By Prof. Israel Charny
Do you know that there are many publications in Hebrew which refer to the Armenian genocide as “Hashoa HaArmenit” or the Armenian shoah? This is because “shoah” intrinsically means extensive or cataclysmic destruction. The word became so identified with the terrifying destruction of the Jewish people and the Nazi intention to destroy all Jews everywhere that many of us retain a capital letter for the English translation of “shoah” when we are referring to this immense event of the Holocaust (capital H). But it is a mistake to think that either word –- in Hebrew or English –- is limited or “owned” by the Jewish people. In Hebrew, the word first appears in the Bible where it refers to total consumption by fire, and in English, there are many references through the ages long before the Holocaust to other holocausts, including of the Armenian people in the genocide by the Ottoman Turks 1915 to 1922.
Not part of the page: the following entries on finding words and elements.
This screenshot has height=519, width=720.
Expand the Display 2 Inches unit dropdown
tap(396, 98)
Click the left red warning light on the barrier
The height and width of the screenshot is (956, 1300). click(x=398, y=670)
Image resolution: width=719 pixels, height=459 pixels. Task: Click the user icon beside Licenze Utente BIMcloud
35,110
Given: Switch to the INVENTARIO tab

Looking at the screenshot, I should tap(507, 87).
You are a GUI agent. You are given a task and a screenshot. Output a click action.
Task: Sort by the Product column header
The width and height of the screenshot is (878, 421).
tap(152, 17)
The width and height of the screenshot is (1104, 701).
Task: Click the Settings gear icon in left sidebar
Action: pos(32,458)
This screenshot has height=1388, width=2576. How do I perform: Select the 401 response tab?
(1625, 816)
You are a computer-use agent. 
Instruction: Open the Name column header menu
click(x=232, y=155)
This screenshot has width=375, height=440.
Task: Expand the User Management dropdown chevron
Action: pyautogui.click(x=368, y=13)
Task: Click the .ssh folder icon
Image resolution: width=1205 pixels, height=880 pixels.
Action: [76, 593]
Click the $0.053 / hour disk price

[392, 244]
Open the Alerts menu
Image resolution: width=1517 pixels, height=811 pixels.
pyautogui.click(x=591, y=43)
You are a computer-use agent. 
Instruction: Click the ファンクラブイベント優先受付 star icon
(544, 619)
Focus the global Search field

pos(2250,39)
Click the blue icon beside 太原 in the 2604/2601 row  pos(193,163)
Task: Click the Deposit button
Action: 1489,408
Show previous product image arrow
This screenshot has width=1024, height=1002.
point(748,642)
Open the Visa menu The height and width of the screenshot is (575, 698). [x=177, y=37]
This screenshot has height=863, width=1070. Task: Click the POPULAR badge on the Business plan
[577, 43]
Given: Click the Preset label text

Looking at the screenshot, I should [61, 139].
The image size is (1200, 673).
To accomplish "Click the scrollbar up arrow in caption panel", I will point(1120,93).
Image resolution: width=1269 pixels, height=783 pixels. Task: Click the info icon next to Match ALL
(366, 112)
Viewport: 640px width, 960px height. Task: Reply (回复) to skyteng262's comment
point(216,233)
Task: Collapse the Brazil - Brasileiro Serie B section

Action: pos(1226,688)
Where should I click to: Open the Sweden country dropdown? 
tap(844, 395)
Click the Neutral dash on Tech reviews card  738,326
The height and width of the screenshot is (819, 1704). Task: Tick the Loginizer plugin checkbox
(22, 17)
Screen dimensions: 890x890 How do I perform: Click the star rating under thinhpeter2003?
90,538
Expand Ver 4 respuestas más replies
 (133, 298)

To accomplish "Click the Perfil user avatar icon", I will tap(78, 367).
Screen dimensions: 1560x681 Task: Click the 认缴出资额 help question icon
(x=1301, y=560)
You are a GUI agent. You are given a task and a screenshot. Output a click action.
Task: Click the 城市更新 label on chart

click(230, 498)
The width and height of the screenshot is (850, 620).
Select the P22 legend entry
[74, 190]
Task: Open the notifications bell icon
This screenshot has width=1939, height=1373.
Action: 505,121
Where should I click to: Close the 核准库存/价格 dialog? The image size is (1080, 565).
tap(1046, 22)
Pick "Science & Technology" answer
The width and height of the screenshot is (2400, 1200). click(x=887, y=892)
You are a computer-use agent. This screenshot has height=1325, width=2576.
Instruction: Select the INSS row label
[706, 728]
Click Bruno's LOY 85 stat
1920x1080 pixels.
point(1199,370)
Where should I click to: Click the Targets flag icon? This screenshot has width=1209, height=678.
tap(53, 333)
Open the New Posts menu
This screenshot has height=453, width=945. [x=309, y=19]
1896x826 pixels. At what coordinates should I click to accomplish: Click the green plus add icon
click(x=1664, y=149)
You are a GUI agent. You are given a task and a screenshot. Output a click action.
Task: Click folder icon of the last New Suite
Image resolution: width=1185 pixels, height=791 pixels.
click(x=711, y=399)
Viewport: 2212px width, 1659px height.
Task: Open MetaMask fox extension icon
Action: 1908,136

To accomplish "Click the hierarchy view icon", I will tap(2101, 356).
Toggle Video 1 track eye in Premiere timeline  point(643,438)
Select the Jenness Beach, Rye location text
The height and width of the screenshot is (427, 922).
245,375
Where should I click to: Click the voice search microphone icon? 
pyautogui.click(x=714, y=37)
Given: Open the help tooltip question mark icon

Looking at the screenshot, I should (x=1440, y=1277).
Should Israel have recognized the Armenian genocide many years ago? Of course. The logic, fairness, and historical accuracy of this definition are obvious to a child. Israel’s choice to play such a serious version of realpolitik of lying blatantly about a solid piece of evidence in human history because it believed it would gain favor and benefits of such favor from the Turks was, in the eyes of many of us, disgraceful beyond words.
Moreover, it was pointed out frequently that this kind of “practical thinking” would be bitterly condemned were it applied by other countries to denial of the Holocaust — we Jews have been very fortunate that from the outset the German government has taken full remorseful responsibility for the horror it imposed on the Jewish people. Even so, there are thousands of cases of denials of the Holocaust in our world, and, quite properly, we react to them with angry scorn and whatever possible retaliation. Should not the same justice be our due when we assault another people’s minds and sensibilities by denying a known holocaust of their people?
Somehow, people get used to whatever is the prevailing norm in their lives, and stop fighting back, as even their own instincts incline them to do. Thus, prejudices and discriminatory and worse destructive behaviors by the huge authorities in our lives remain fashionable, practiced and accepted. In US history, for example, slavery for many years, or McCarthyism, or elimination of basic medical insurance for millions of people, or laws restricting the right to vote.
However, what is too little realized is that abject unfairness cannot help but be registered in the conscious and unconscious minds of people in the country responsible for hurting human lives severely. And they have consequences for the lives of people.